* WHAT THE TASK REQUIRES
Extract every row below and reproduce each line word for word, with all numbers, brackets, and punctuation unchanged.

[START OF INFORMATION PROVIDED]

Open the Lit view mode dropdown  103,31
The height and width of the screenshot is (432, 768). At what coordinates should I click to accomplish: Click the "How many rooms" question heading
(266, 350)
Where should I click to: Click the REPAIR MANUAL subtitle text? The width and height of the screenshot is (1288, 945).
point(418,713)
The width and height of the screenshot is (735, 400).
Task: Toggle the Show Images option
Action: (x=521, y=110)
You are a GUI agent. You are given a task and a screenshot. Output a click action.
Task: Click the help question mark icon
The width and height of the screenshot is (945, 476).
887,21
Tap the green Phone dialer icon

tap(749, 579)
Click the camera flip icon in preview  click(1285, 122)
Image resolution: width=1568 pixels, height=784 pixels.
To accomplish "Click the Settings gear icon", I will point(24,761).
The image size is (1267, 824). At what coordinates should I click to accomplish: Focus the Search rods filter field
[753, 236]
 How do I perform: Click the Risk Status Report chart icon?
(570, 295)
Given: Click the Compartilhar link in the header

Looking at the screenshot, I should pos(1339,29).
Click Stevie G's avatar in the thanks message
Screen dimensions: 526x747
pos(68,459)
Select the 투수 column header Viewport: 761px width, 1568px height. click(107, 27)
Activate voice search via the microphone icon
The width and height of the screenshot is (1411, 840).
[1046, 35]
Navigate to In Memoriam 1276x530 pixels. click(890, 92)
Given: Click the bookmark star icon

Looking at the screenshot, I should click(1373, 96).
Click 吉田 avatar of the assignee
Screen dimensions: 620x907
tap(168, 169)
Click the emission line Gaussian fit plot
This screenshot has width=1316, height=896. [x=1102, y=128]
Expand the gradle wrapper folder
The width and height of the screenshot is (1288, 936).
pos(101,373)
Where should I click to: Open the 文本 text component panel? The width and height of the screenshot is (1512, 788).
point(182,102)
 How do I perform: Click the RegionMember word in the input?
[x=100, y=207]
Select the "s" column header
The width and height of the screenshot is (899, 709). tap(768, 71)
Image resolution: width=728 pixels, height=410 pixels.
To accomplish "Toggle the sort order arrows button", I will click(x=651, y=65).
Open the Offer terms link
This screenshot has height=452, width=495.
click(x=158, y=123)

[END OF INFORMATION PROVIDED]

* WRITTEN RESPONSE
Open the Lit view mode dropdown  103,31
The height and width of the screenshot is (432, 768). At what coordinates should I click to accomplish: Click the "How many rooms" question heading
(266, 350)
Where should I click to: Click the REPAIR MANUAL subtitle text? The width and height of the screenshot is (1288, 945).
point(418,713)
The width and height of the screenshot is (735, 400).
Task: Toggle the Show Images option
Action: (x=521, y=110)
You are a GUI agent. You are given a task and a screenshot. Output a click action.
Task: Click the help question mark icon
The width and height of the screenshot is (945, 476).
887,21
Tap the green Phone dialer icon

tap(749, 579)
Click the camera flip icon in preview  click(1285, 122)
Image resolution: width=1568 pixels, height=784 pixels.
To accomplish "Click the Settings gear icon", I will point(24,761).
The image size is (1267, 824). At what coordinates should I click to accomplish: Focus the Search rods filter field
[753, 236]
 How do I perform: Click the Risk Status Report chart icon?
(570, 295)
Given: Click the Compartilhar link in the header

Looking at the screenshot, I should pos(1339,29).
Click Stevie G's avatar in the thanks message
Screen dimensions: 526x747
pos(68,459)
Select the 투수 column header Viewport: 761px width, 1568px height. click(107, 27)
Activate voice search via the microphone icon
The width and height of the screenshot is (1411, 840).
[1046, 35]
Navigate to In Memoriam 1276x530 pixels. click(890, 92)
Given: Click the bookmark star icon

Looking at the screenshot, I should click(1373, 96).
Click 吉田 avatar of the assignee
Screen dimensions: 620x907
tap(168, 169)
Click the emission line Gaussian fit plot
This screenshot has width=1316, height=896. [x=1102, y=128]
Expand the gradle wrapper folder
The width and height of the screenshot is (1288, 936).
pos(101,373)
Where should I click to: Open the 文本 text component panel? The width and height of the screenshot is (1512, 788).
point(182,102)
 How do I perform: Click the RegionMember word in the input?
[x=100, y=207]
Select the "s" column header
The width and height of the screenshot is (899, 709). tap(768, 71)
Image resolution: width=728 pixels, height=410 pixels.
To accomplish "Toggle the sort order arrows button", I will click(x=651, y=65).
Open the Offer terms link
This screenshot has height=452, width=495.
click(x=158, y=123)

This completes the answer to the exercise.